Rewrite the data below, replacing "Viewport" with "Window" and leaving everything else unchanged. Omit the pictures from your answer.
-- START Records for the task --
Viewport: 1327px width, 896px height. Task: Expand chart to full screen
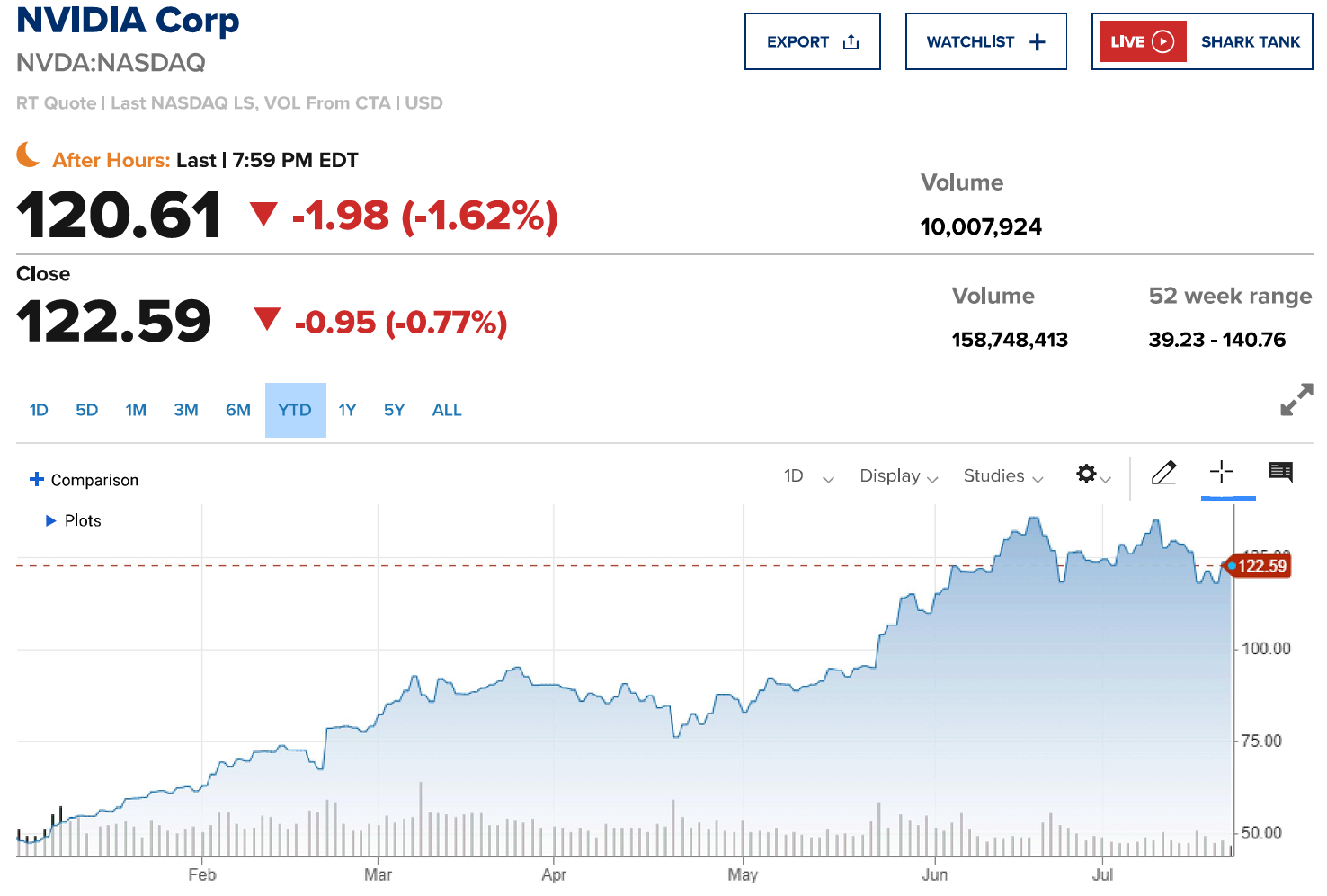point(1296,400)
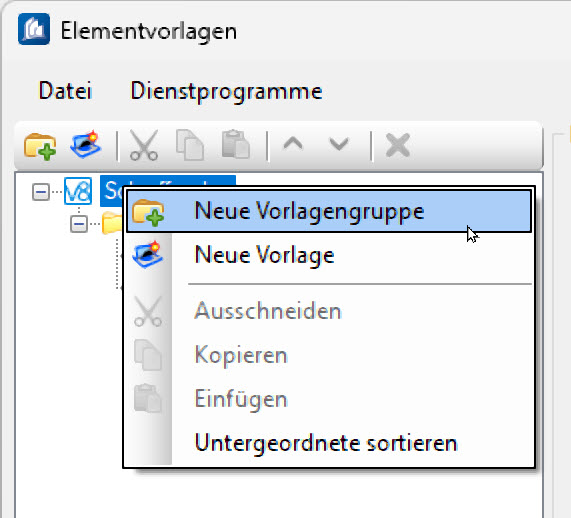Open the Datei menu

65,90
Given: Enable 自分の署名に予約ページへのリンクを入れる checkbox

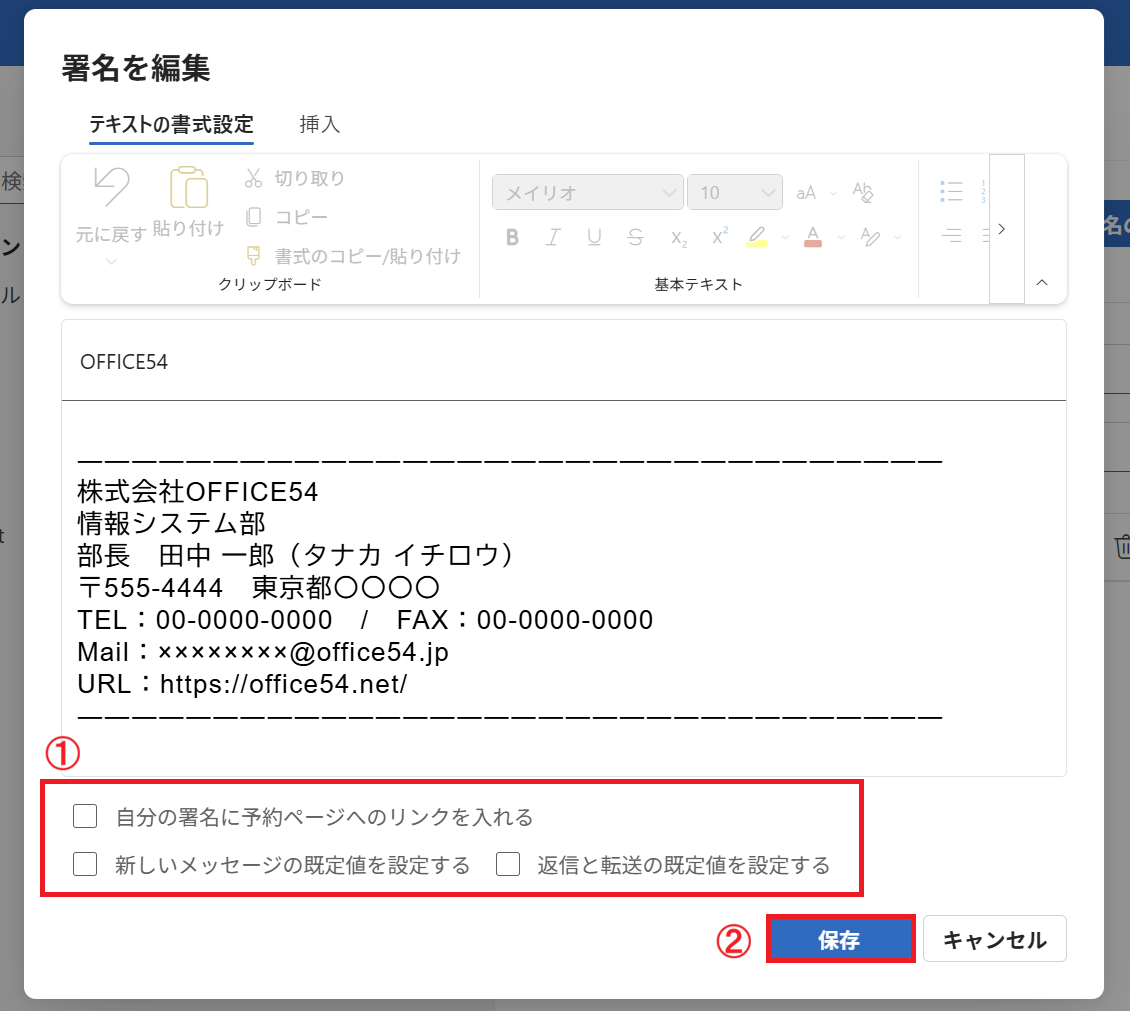Looking at the screenshot, I should click(x=85, y=817).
-- END Records for the task --
● In response
Window: 1327px width, 896px height. Task: Expand chart to full screen
point(1296,400)
Open the Datei menu

65,90
Given: Enable 自分の署名に予約ページへのリンクを入れる checkbox

Looking at the screenshot, I should click(x=85, y=817).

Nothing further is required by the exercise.